Essa dinâmica pode favorecer princípios da economia solidária, como cooperação, comércio direto, valorização do trabalho artesanal e distribuição mais equilibrada dos resultados. Para isso, é importante que os benefícios gerados pelo turismo cheguem às comunidades e não sejam concentrados apenas em grandes empreendimentos.

Comprar diretamente de artesãos, frequentar estabelecimentos mantidos por moradores, respeitar as áreas de trabalho dos pescadores e conhecer a história dos lugares são atitudes que ajudam a preservar o patrimônio.

Um patrimônio que precisa continuar sendo vivido

A cultura açoriana de Florianópolis não é uma peça congelada no tempo. Ela se transforma conforme as comunidades enfrentam novos desafios, incorporam tecnologias e encontram outras formas de transmitir seus conhecimentos.

A preservação depende da atuação conjunta de moradores, escolas, universidades, associações culturais e poder público.

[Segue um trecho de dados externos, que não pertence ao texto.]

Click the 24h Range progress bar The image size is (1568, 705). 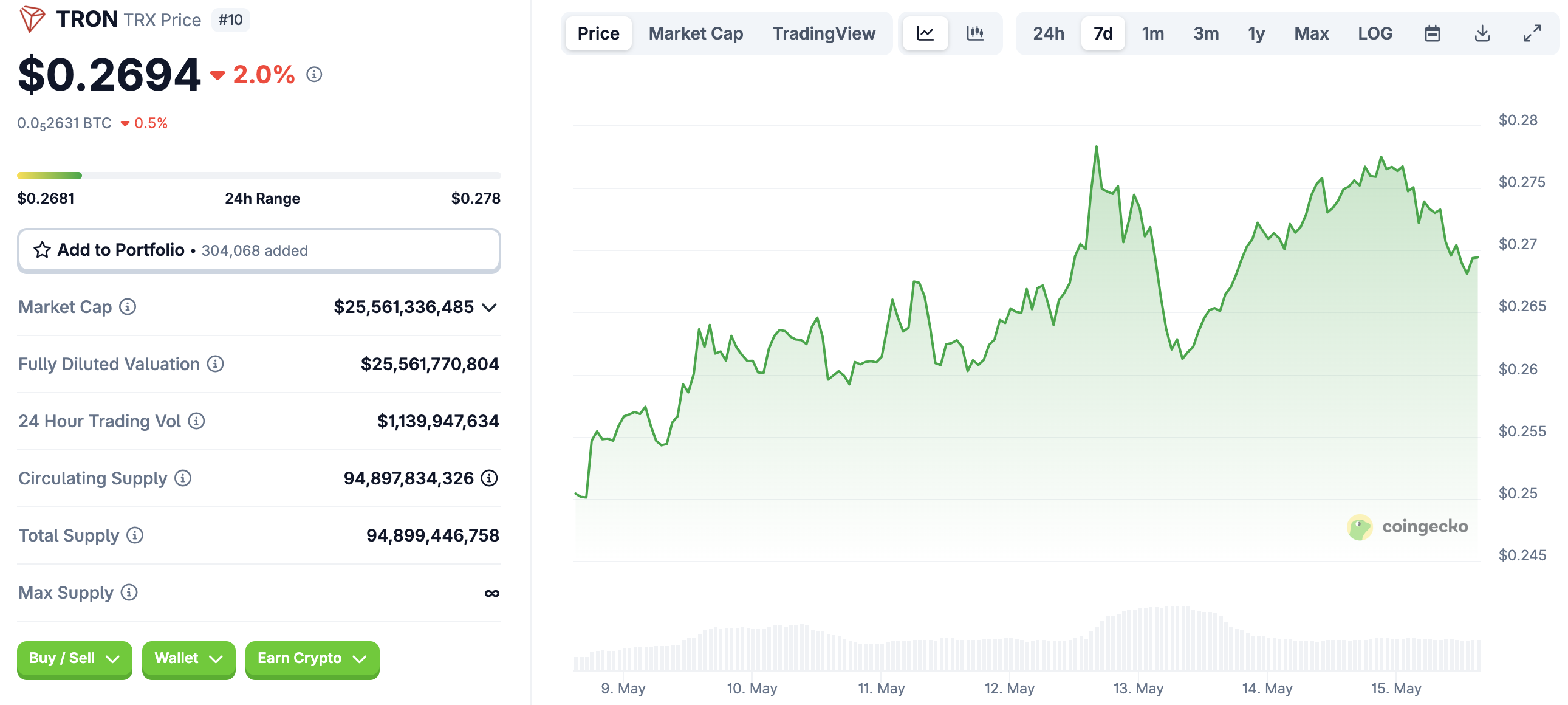(x=259, y=174)
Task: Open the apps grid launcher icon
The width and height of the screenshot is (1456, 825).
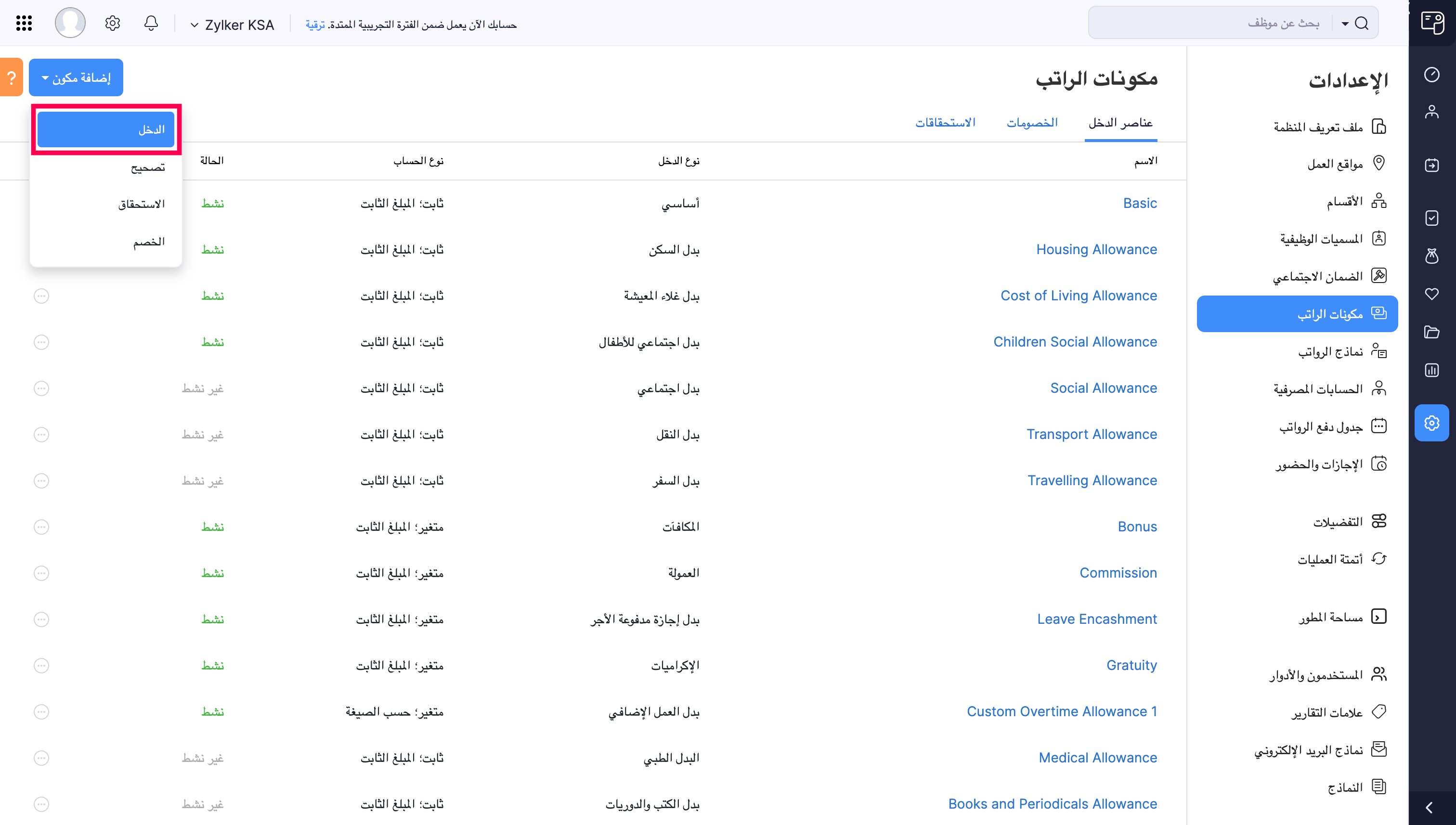Action: pyautogui.click(x=23, y=23)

O Núcleo de Estudos Açorianos da Universidade Federal de Santa Catarina, criado em 1984, desenvolve pesquisas, mapeamentos e ações de valorização da cultura de base açoriana no litoral catarinense.

Manter esse patrimônio vivo significa garantir condições para que as pessoas continuem pescando, produzindo renda, cultivando ostras, organizando festas, preparando receitas e brincando o boi de mamão nos lugares onde essas tradições foram construídas.

Em Florianópolis, a herança açoriana permanece nas paisagens, nos sabores, nos gestos e nas histórias contadas junto ao mar. Sua maior força está justamente no fato de continuar presente na vida das comunidades, renovada a cada geração, mas ainda ligada às memórias que ajudaram a formar a identidade da Ilha.